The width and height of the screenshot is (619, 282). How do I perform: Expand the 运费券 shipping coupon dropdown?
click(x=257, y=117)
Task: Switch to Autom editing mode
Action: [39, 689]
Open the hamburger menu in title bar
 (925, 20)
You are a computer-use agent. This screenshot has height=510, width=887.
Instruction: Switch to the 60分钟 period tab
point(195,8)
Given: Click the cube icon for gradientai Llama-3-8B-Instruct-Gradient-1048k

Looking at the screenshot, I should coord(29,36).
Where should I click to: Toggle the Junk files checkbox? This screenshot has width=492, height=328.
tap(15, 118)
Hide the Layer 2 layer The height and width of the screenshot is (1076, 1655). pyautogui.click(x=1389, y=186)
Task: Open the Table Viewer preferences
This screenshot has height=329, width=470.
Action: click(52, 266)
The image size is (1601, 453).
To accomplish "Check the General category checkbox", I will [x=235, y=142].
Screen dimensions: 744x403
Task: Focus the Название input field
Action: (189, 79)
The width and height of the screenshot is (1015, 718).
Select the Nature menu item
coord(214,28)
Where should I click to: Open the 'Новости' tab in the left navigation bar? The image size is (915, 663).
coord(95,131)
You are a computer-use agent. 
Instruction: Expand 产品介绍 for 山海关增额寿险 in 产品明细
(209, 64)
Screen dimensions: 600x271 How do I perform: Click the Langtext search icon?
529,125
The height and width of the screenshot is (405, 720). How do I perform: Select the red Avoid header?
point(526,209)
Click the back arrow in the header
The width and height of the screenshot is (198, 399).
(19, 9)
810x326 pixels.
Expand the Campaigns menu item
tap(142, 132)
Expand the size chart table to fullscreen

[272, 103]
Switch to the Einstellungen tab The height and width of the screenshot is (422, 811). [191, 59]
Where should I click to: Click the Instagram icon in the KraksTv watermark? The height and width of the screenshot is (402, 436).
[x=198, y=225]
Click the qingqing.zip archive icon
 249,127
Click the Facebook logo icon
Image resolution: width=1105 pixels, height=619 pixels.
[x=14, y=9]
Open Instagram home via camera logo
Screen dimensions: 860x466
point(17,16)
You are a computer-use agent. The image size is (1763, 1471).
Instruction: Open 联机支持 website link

# # #

-- REQUEST --
Recast the lines of all the items above as a Markdown table with two columns, Row and Line. Give each line its own numbered row and leave out the blank lines.

-- REPLY TO THE TASK --
| Row | Line |
|---|---|
| 1 | The width and height of the screenshot is (619, 282). How do I perform: Expand the 运费券 shipping coupon dropdown? |
| 2 | click(x=257, y=117) |
| 3 | Task: Switch to Autom editing mode |
| 4 | Action: [39, 689] |
| 5 | Open the hamburger menu in title bar |
| 6 |  (925, 20) |
| 7 | You are a computer-use agent. This screenshot has height=510, width=887. |
| 8 | Instruction: Switch to the 60分钟 period tab |
| 9 | point(195,8) |
| 10 | Given: Click the cube icon for gradientai Llama-3-8B-Instruct-Gradient-1048k |
| 11 | Looking at the screenshot, I should coord(29,36). |
| 12 | Where should I click to: Toggle the Junk files checkbox? This screenshot has width=492, height=328. |
| 13 | tap(15, 118) |
| 14 | Hide the Layer 2 layer The height and width of the screenshot is (1076, 1655). pyautogui.click(x=1389, y=186) |
| 15 | Task: Open the Table Viewer preferences |
| 16 | This screenshot has height=329, width=470. |
| 17 | Action: click(52, 266) |
| 18 | The image size is (1601, 453). |
| 19 | To accomplish "Check the General category checkbox", I will [x=235, y=142]. |
| 20 | Screen dimensions: 744x403 |
| 21 | Task: Focus the Название input field |
| 22 | Action: (189, 79) |
| 23 | The width and height of the screenshot is (1015, 718). |
| 24 | Select the Nature menu item |
| 25 | coord(214,28) |
| 26 | Where should I click to: Open the 'Новости' tab in the left navigation bar? The image size is (915, 663). |
| 27 | coord(95,131) |
| 28 | You are a computer-use agent.  |
| 29 | Instruction: Expand 产品介绍 for 山海关增额寿险 in 产品明细 |
| 30 | (209, 64) |
| 31 | Screen dimensions: 600x271 How do I perform: Click the Langtext search icon? |
| 32 | 529,125 |
| 33 | The height and width of the screenshot is (405, 720). How do I perform: Select the red Avoid header? |
| 34 | point(526,209) |
| 35 | Click the back arrow in the header |
| 36 | The width and height of the screenshot is (198, 399). |
| 37 | (19, 9) |
| 38 | 810x326 pixels. |
| 39 | Expand the Campaigns menu item |
| 40 | tap(142, 132) |
| 41 | Expand the size chart table to fullscreen |
| 42 | [272, 103] |
| 43 | Switch to the Einstellungen tab The height and width of the screenshot is (422, 811). [191, 59] |
| 44 | Where should I click to: Click the Instagram icon in the KraksTv watermark? The height and width of the screenshot is (402, 436). |
| 45 | [x=198, y=225] |
| 46 | Click the qingqing.zip archive icon |
| 47 |  249,127 |
| 48 | Click the Facebook logo icon |
| 49 | Image resolution: width=1105 pixels, height=619 pixels. |
| 50 | [x=14, y=9] |
| 51 | Open Instagram home via camera logo |
| 52 | Screen dimensions: 860x466 |
| 53 | point(17,16) |
| 54 | You are a computer-use agent. The image size is (1763, 1471). |
| 55 | Instruction: Open 联机支持 website link |